Even where it should work, the "after c" half collapses
A statistician at the University of Warwick, Nathan Cunningham, decided to test it properly. He ran the rule against a list of 350,000 English words. The "i before e" half held up reasonably well — across the language, "ie" beats "ei" by about three to one. Good odds. But the "except after c" half is where it falls apart. He found that even after a c, "ie" still wins by roughly three to one. For every receive there is a science, an ancient, a society, a sufficient. So the famous exception is wrong about 75% of the time. The thing you were told to watch out for is the thing that fails most.
The rule is also old. It shows up in a spelling manual from 1866 and has been passed down ever since because it rhymes, not because it's accurate. In 2009 the UK government's own spelling guidance told primary teachers to stop teaching it, saying flatly that it isn't worth teaching because there are too many exceptions.
Common mistakes
weird, their, foreign
These have no c anywhere, and they don't make an "ee" sound, so the rule simply does not apply. Stop trying to force them through it. Learn them as their own small set: weird, their, foreign, height, seize, leisure.
receive vs believe
This is the pair that actually follows the rule, and learners still miss it because they're spelling by sound. believe = ie, no c. receive = ei, after c. If you only memorise four "ei after c" words — receive, deceive, perceive, ceiling — you've covered most of the real cases.
science, ancient, society
These are the rule's worst enemy: "ie" sitting right after a c. The reason is the sound. The c here makes a "sh" or "s" sound and the i and e land in separate syllables. The rule was never built for them, so they look like exceptions but they're just outside its job.
Practice prompts
Write five sentences, one each using receive, believe, weird, their, science. Read them out loud. Notice that only receive and believe make the "ee" sound — those are the only two the rule was ever talking about. Then try spelling these from memory: foreign, height, niece, protein, leisure. Check them. The ones you missed are your personal list to drill.
FAQ
Is "i before e except after c" a real rule? Sort of. It works for "ee"-sound words with no c, but the "except after c" part is wrong most of the time, so it's better treated as a loose hint than a rule.
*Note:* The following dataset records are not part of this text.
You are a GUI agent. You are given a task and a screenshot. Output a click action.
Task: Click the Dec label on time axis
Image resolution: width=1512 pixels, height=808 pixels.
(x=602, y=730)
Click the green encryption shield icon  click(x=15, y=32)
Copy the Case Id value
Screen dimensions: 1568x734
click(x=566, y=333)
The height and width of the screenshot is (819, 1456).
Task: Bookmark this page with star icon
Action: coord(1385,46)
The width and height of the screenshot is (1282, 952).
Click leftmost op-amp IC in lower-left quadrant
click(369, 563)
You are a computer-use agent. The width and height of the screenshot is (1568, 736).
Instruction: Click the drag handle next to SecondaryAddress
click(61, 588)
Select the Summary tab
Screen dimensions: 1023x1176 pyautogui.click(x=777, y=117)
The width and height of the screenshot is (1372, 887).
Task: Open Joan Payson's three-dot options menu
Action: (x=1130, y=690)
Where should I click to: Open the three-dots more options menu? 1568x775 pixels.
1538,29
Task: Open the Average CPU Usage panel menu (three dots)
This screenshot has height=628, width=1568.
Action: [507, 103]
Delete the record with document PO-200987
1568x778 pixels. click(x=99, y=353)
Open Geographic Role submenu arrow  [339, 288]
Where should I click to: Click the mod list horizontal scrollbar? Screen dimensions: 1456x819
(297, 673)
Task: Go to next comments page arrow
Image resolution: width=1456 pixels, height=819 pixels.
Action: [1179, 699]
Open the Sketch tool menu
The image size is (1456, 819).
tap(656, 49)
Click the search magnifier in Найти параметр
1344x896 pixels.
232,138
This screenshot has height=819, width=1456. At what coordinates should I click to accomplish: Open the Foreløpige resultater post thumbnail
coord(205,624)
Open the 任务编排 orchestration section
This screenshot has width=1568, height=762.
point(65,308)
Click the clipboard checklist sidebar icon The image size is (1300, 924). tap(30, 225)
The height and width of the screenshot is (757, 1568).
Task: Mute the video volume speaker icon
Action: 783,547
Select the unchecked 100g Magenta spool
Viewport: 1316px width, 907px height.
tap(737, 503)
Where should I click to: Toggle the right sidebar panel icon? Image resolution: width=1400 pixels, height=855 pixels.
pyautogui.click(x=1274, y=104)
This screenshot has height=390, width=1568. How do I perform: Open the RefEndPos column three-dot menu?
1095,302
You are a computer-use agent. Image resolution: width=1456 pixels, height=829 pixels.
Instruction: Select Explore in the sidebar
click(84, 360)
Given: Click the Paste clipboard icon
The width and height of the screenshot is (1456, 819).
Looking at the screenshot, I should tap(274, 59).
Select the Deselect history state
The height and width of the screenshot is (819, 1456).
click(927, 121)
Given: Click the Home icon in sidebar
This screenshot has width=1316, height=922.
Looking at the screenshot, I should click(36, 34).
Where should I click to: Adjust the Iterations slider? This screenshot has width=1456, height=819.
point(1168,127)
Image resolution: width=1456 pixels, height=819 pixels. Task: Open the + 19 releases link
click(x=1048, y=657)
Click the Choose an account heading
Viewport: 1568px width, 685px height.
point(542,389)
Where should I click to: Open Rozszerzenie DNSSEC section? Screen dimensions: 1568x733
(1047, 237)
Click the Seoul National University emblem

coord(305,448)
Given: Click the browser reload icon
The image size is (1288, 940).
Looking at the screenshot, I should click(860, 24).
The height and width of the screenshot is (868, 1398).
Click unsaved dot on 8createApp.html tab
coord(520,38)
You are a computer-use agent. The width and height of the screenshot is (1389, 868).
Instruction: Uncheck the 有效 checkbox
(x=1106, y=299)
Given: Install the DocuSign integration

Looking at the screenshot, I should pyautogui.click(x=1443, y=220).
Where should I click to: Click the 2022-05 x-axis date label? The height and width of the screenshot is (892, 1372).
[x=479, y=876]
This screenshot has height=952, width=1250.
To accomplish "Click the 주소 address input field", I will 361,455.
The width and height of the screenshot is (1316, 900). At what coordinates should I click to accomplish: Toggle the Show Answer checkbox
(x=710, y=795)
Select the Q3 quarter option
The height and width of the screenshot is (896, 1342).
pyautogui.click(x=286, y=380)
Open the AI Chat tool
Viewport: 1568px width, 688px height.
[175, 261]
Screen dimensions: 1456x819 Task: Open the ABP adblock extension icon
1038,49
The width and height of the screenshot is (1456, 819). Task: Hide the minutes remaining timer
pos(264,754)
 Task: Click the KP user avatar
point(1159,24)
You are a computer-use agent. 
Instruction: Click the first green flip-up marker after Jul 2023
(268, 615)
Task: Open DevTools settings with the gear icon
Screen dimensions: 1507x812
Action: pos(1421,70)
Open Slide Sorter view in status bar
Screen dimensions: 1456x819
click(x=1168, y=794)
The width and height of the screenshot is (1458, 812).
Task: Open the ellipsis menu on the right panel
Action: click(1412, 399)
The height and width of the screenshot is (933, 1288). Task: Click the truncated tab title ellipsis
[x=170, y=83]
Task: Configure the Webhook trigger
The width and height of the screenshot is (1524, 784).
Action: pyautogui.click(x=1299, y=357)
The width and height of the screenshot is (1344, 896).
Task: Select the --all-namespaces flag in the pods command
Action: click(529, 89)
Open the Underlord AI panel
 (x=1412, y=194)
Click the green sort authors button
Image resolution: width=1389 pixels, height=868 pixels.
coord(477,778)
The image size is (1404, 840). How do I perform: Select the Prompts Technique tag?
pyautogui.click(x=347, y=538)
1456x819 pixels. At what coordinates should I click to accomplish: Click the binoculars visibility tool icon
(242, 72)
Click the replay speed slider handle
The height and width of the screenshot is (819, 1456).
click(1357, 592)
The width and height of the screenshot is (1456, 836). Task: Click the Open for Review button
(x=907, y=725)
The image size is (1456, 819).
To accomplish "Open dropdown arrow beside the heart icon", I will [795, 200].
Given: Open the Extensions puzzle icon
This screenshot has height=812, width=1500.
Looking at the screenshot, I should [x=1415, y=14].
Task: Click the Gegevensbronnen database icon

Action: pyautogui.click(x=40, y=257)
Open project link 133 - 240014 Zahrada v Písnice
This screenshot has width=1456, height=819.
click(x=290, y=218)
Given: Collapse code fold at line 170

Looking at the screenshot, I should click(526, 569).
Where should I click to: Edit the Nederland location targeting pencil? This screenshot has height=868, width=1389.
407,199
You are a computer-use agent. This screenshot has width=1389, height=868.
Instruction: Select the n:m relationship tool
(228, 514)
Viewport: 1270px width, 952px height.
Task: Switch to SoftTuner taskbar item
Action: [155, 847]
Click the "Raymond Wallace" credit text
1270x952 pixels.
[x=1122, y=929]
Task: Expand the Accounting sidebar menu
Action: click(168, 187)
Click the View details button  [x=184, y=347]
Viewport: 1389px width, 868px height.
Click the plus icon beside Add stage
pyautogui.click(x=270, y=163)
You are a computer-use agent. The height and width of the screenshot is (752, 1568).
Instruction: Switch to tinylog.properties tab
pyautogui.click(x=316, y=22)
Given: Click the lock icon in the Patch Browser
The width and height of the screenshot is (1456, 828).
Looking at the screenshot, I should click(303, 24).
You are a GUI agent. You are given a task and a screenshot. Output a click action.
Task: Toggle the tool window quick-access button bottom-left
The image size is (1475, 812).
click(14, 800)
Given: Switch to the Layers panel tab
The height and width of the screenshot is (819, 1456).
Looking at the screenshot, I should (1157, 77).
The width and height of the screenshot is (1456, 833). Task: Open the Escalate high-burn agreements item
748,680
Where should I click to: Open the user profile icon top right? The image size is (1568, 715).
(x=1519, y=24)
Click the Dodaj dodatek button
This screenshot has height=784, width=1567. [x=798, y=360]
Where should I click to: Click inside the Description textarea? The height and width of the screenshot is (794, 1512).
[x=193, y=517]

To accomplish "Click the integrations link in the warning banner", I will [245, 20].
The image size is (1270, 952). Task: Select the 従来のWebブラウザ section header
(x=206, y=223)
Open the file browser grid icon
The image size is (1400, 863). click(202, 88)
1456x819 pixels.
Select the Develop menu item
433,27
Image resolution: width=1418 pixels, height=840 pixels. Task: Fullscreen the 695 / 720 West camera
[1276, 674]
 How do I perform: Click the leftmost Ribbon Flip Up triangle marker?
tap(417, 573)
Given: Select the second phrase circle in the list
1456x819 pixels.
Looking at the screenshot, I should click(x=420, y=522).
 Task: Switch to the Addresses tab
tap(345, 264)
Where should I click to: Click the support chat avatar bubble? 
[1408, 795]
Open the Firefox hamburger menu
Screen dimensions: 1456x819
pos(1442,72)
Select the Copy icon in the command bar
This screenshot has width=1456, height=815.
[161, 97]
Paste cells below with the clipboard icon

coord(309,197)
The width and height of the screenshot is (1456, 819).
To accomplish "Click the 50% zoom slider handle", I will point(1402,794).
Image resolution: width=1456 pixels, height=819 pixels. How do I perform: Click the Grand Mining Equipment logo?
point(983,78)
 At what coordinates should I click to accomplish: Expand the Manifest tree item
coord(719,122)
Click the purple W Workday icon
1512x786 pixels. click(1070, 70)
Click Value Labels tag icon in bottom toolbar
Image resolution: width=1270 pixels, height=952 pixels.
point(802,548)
Why is "weird" spelled that way? Because it doesn't make an "ee" sound and comes from old English, it was never inside the rule. It's "ei" with no c — a clean break.
Why does "science" have "ie" after c? The c makes a soft sound and the i and e fall in different syllables. The rule only targets the "ee" sound, so science sits outside it.
What's the easiest fix? Memorise the short list of true "ei after c" words — receive, deceive, perceive, ceiling — and treat everything else as something to learn word by word.
Did the UK really stop teaching it? Yes. In 2009 official government spelling guidance advised teachers it wasn't worth teaching.